Equally, having had a period of time where our children have been glued to computer screens, recognising how subjects can be delivered more creatively must be encouraged. I have just appointed a new Head of Maths. To teach ratios she will also do cooking, to study trigonometry she will take the class outside to look at nature, to understand measurements she will get her pupils to measure up rooms. This creativity and application of observation and encouragement of practical skills does not replace theory but it supplements it and encourages empathy and practical application that crosses several disciplines.
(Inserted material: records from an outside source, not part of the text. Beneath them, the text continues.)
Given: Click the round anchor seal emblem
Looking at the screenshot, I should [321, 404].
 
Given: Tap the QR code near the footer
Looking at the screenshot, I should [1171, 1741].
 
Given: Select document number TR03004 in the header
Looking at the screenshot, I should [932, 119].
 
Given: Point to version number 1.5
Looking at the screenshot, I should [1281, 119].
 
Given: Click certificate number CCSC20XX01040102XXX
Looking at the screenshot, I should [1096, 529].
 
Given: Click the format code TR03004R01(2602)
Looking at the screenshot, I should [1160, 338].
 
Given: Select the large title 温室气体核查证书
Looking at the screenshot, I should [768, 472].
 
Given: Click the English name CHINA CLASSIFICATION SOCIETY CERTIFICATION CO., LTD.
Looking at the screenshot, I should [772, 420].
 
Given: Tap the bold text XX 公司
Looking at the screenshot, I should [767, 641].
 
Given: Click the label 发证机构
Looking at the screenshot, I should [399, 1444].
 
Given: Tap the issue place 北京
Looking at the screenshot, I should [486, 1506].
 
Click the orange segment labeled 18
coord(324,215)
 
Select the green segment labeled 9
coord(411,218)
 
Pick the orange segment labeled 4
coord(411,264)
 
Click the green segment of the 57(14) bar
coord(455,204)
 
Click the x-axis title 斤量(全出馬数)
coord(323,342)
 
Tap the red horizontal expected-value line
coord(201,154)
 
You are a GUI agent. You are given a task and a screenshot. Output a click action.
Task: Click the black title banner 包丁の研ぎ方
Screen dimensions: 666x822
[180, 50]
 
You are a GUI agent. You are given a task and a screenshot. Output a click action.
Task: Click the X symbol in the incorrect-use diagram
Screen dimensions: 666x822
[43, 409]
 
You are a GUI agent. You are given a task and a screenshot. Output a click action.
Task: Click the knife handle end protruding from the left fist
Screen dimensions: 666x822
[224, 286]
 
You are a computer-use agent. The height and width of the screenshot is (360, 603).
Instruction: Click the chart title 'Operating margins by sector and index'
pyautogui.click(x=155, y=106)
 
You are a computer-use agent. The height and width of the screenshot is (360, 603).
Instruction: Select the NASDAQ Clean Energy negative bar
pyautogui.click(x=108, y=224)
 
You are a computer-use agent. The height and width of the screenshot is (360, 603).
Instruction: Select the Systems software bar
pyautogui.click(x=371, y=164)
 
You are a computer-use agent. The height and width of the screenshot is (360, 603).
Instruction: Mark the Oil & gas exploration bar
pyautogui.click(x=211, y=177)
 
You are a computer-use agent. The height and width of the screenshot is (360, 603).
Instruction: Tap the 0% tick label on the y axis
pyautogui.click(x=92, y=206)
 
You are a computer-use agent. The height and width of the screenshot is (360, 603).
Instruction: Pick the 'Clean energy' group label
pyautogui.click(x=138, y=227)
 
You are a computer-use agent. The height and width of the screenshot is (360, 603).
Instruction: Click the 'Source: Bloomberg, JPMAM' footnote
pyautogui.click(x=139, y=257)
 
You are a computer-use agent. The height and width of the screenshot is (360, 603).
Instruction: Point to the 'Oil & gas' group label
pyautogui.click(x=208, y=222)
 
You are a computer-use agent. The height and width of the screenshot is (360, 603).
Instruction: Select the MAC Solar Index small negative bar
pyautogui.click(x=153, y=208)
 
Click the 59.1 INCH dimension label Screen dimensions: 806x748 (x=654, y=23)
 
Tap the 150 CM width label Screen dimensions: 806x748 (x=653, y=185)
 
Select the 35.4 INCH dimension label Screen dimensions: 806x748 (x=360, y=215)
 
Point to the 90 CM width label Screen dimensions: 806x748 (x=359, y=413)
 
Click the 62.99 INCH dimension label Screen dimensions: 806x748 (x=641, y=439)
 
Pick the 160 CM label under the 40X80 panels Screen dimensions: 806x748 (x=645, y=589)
Communication skills and the ability to collaborate are further qualities that will prepare our children for tomorrow’s world. As new classrooms are built or refurbished, we are keeping two or the walls in each of the rooms free of any displays so that they can be used for collaborative work by our pupils. Forget whiteboards, we have whitewalls where our pupils are up on their feet, working together and presenting to their teachers and classmates, literally writing on the walls. The power of collaboration is extraordinary and I often hear in my head the words of Harry Truman, “it’s amazing what you can accomplish if you do not get care who gets the credit.” We are doing this already in KS2 and it means that the pupils are learning how to work as a team, speak to an audience, articulate their ideas and are developing a natural confidence that is so valued in society. Standing up in front of a group of people (especially your peers) can be a daunting prospect for so many but if it is never thought to be an issue from such an early age, it isn’t! At the same time, working in this way is starting to develop their leadership skills as they make decisions and take ownership for their work. The teachers also can see everything that the pupils are doing at a glance from wherever they are in the room and it makes for a much more purposeful and engaged setting and one where the teachers can gently identify improvements and offer encouragement that will bring the best out of the children.

We always talk about IQ but less about EQ. Emotional intelligence is increasingly important in society and as much as we look to embrace technology we also need to make sure this is not at the expense of human interactions. Perhaps now more than ever before, when society has been closeted away and social interactions have been hindered, it is crucial that self-reflection is encouraged and there is awareness not only of our own emotions but also of the emotions of those with whom we interact. Social media and email are great but they are the source of some terrible miscommunications because they can lack empathy and awareness of how the invisible recipient will understand what has been said. Getting this right in a digital world is hugely important and cannot be underestimated.

I am big fan of qualifications like the HPQ and EPQ. They allow pupils to branch out and pursue exploration of topics that uniquely interest them and encourage self-motivation, curiosity and even experimentation. Creating that half-glass-full mentality that comes from taking up these pursuits means that aspiration is fostered and complacency is pushed to one side. We have to encourage desire in our pupils because otherwise, as Michelangelo said, “The greatest danger for most of us lies not in setting our aim too high and falling short; but in setting our aim too low, and achieving our mark.” If we have instilled aspiration and that desire to learn in our pupils, then we will have succeeded because they will have the drive to be better today than yesterday and better tomorrow than today and that will be a society in which can all see hope and optimism for the future.

Nathaniel Woodard founded the Woodard Schools. Thorpe House is not in that group of schools but I have always held onto something he said as a driving focus for my own ambitions in education. He said “we only have one chance with the education of our children, so their tomorrow must be our urgency today.” We have a real opportunity right now to take education forwards and I hope we will.